La Fédération départementale des chasseurs et la DDA semblent avoir pris la mesure de l'inquiétude des agriculteurs. Le nombre de bracelets accordés a été augmenté de 45%. «Au moins, nous avons été entendus. Mais nous ne savons pas si cette mesure se révélera efficace car les plans de chasse ne sont pas assez contraignants», explique Jean-Luc Loison.

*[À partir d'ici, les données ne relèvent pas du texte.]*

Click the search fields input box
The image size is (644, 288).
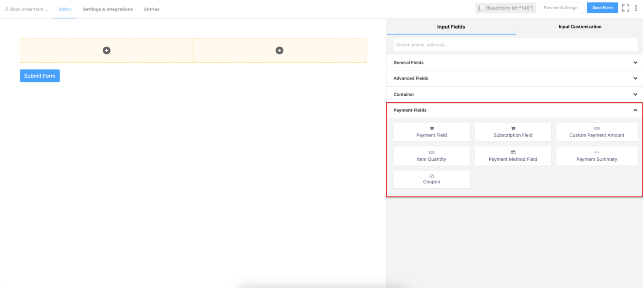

«Non-assistance à agriculture en danger»

Dans certains départements, la surpopulation de la bête noire sème la zizanie entre les chasseurs et les agriculteurs. Dans le Rhône, qui a connu un automne difficile en 2008, en particulier dans certaines zones comme les monts du Beaujolais, les agriculteurs sont excédés par les dégâts croissants causés par le gros gibier. Les autorisations de prélèvements accordées aux sociétés de chasse n'ont pas empêché l'explosion des populations. A la mi-octobre, le ton est monté et les relations se sont tendues entre représentants des agriculteurs et des chasseurs pour aboutir à deux dépôts de plainte: l'une émanant de la FDSEA pour «non-assistance à agriculture en danger», l'autre déposée par la Fédération départementale des chasseurs pour «graffitis injurieux». Depuis, les dispositions prises en liaison avec l'Administration (organisation de six battues de décantonnement autour des réserves non chassées de la cantinière et de Brou) ont permis de renouer le dialogue.

Chasses à haut rendement

Les effectifs de sangliers ne cessent de progresser: en vingt ans, les prélèvements ont été multipliés par dix, pour atteindre un chiffre annuel de 500.000. Pour autant, les situations peuvent être très différentes d'une région à l'autre. «A l'instigation de leurs instances nationales, certaines fédérations de chasseurs ont fait de réels efforts pour maîtriser les populations en surnombre. Il faut dire qu'avec l'augmentation des dégâts et l'explosion du prix des denrées, la facture devenait salée, confie Jean-Luc Poulain, en charge du dossier relatif aux dégâts de gibier à la FNSEA. J'espère que certains gestionnaires ne vont pas profiter de la baisse des cours pour se remettre à élever des sangliers en agrainant sans discernement au motif que l'indemnisation coûte moins cher», s'inquiète-t-il.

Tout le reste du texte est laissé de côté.